By Kevin Coughlin
When you’re down and out, the little things mean a lot.
For Sandra Poling, who has been battling depression since a sudden illness took the life of her 9-year-old son, Skyler, in March, it was a couple of winter jackets, donated by a Parsippany Cub Scout pack.
For 48-year-old Ken Smith, homeless for five years, it was a free haircut and beard trim from Bobbie Marcello of Morristown’s Laboratory Hair Studio.
John Keiser, 57, was grateful to meet representatives of organizations such as Homeless Solutions Inc., to help him get back on his feet after a broken ankle cast him onto the street for a month.
They were among visitors Thursday to Project Homeless Connect at St. Peter’s Episcopal Church in Morristown. The annual event is a clearinghouse for information and services to help disadvantaged individuals from the region.
“Our mission is to end homelessness and hunger,” said Danielle Pera, homeless outreach director for the Mental Health Association of Morris County Inc., organizer of Project Homeless Connect.
Thirty organizations were on hand, dispensing information, toiletry items, winter clothing, coffee and bagels. Area businesses provided free haircuts and skin care treatments.
HOUSING AND HEROIN
Housing and heroin addiction are urgent problems cited by social service providers.
“The biggest challenge is the lack of affordable housing in Morris County,” said Lou Schwarcz, C.E.O. of the Mental Health Association.
He said his agency has access to 50 housing vouchers from the state, but there’s a catch: The subsidies only are available for one-bedroom apartments renting for less $1,000 a month.
“At least 15 homeless, mentally ill individuals are living on the streets because we can’t find one bedroom apartments at $1,000,” Schwarcz said.
With winter approaching, “all our programs are full right now,” said Livier Sierra, single women case manager for Homeless Solutions Inc. That’s 90 beds for temporary stays. One family of seven is living in a single room, and more than 30 people are waiting for family housing, Sierra said.
Women comprise a growing percentage of the Homeless Solution clientele, she said, citing lost jobs, divorce and domestic violence as factors.
Slideshow photos by Kevin Coughlin
‘IT’S REALLY SCARY’
Morristown’s Market Street Mission which has been rescuing male substance abusers for more than 125 years, is reeling from the scourge of cheap heroin. Over the last few years, the Mission’s clientele has transformed from older non-white men to younger Cleawhite males, said Executive Director David Scott.

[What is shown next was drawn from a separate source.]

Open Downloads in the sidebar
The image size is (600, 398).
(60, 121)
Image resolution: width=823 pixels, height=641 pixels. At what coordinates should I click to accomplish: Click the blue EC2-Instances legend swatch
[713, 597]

Over the last couple of years, about a dozen past and present clients have overdosed, Scott said. Each story line is painfully familiar:
“It’s really scary. One day we seen him, and he seems like things are going well. And the next day, he’s dead.”
Joseph Gallow is a graduate of the Mission’s year-long, Christian 12-step residence program who now works there. Clean and sober for the last five years, he credits the Mission with freeing him from a heroin habit that began after his treatment with painkillers for a basketball injury.

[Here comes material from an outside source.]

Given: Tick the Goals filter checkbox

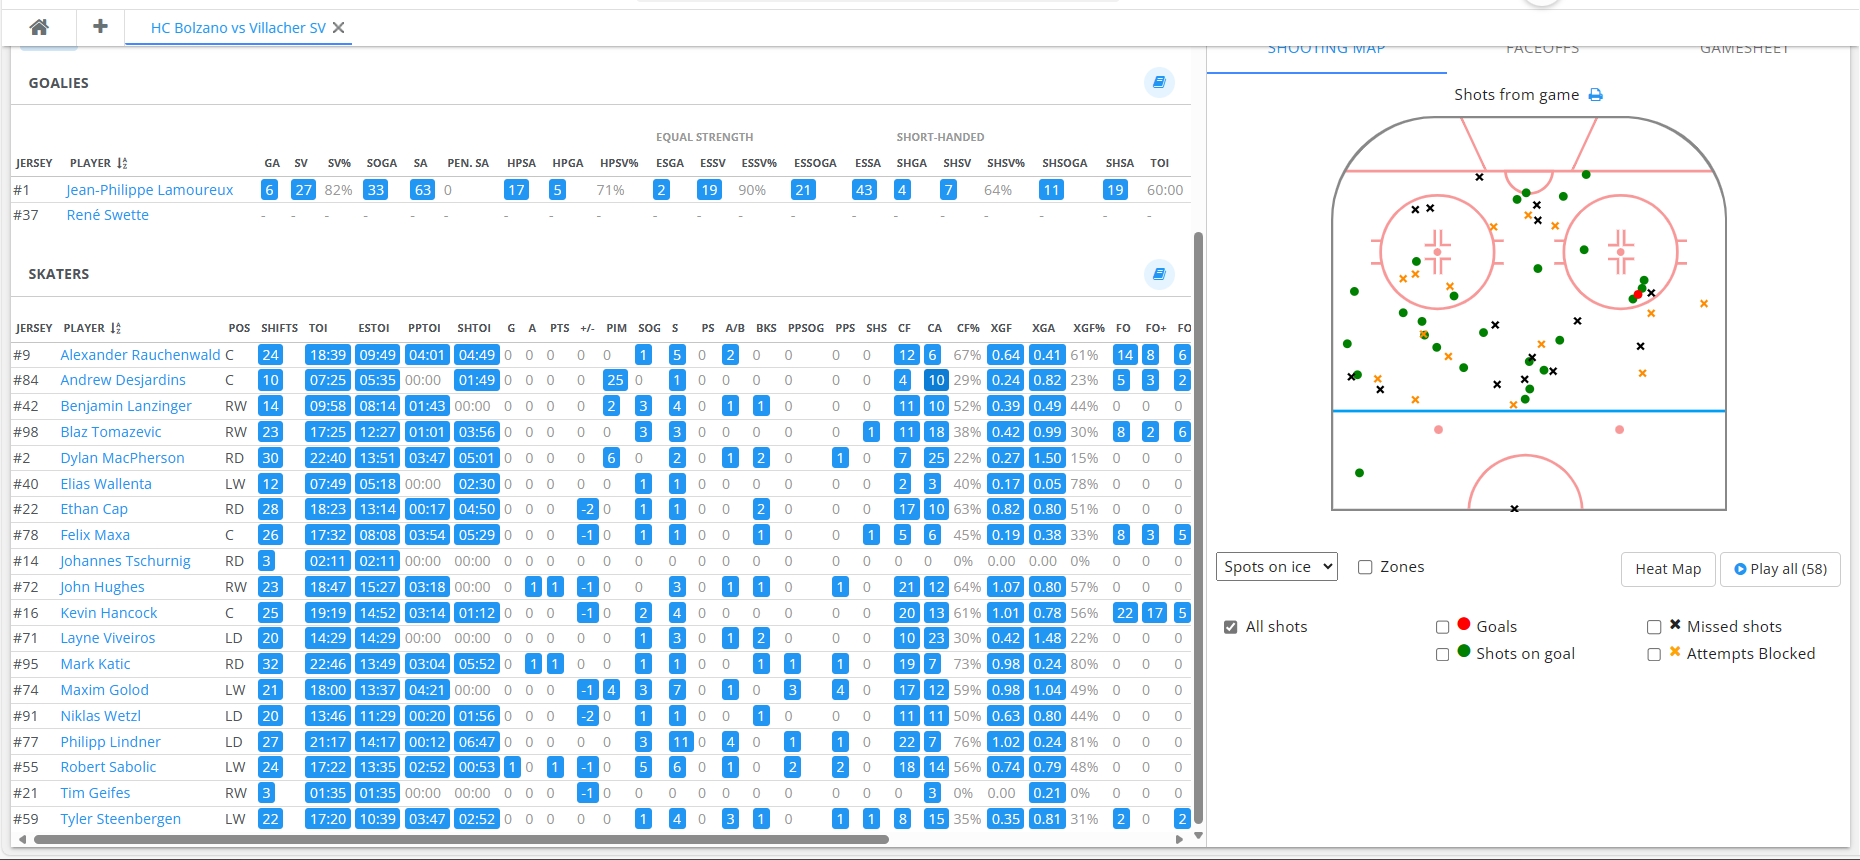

“Once you get a taste of painkillers, it gets expensive,” said Gallow, 40.
One Oxycontin 80 pill costs $50, he said. For $150, he could buy 50 bags of heroin. “You get more bang for the buck, and it does the same thing.”

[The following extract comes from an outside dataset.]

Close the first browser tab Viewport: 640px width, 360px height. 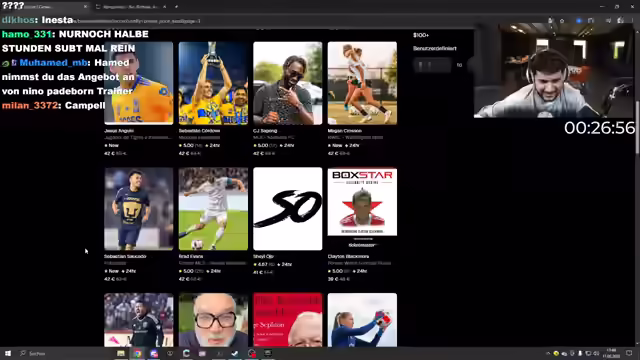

But it took its toll. “Heroin takes the spirit out of you,” he said.
Gallow said his scrapes with the law started at age 16. He committed burglaries, sold drugs, and served jail time. Heroin got him kicked out of a crack house. When he snatched a lady’s purse, he knew he had hit rock bottom.
An overdose in a courtyard landed him at St. Clares hospital, which referred him to the Mission. It succeeded where other programs had failed, Gallow said.
“The key is surrounding yourself with sober people who actually care,” he said.